Your task is to copy every line below that contains the word "computer".

* RAW DATA:

□ □ □ □ □

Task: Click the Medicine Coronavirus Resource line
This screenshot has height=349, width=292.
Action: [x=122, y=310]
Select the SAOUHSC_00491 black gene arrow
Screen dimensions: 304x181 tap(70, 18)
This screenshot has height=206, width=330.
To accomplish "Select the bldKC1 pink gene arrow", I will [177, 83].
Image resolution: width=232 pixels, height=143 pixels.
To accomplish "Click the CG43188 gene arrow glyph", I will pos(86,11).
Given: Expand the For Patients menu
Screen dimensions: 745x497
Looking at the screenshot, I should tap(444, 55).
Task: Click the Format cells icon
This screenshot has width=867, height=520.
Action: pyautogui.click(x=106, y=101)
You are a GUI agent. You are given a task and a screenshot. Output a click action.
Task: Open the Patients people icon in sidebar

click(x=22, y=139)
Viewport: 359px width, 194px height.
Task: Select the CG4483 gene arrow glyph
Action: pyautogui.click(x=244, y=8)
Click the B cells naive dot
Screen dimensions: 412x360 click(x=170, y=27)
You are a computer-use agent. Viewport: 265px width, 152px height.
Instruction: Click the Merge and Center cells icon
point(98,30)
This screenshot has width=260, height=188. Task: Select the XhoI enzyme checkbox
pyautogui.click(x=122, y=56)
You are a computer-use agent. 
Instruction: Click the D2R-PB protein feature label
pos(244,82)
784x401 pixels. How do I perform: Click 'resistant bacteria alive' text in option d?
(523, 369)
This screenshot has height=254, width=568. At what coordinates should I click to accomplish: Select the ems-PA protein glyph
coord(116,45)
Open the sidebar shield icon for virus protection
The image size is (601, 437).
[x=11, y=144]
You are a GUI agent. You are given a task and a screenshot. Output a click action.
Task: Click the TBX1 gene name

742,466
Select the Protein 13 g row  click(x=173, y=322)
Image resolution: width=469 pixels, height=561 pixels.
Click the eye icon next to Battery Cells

□ □ □ □ □

* ANSWER BOX:
You are a computer-use agent. Viewport: 265px width, 152px height.
You are a computer-use agent. 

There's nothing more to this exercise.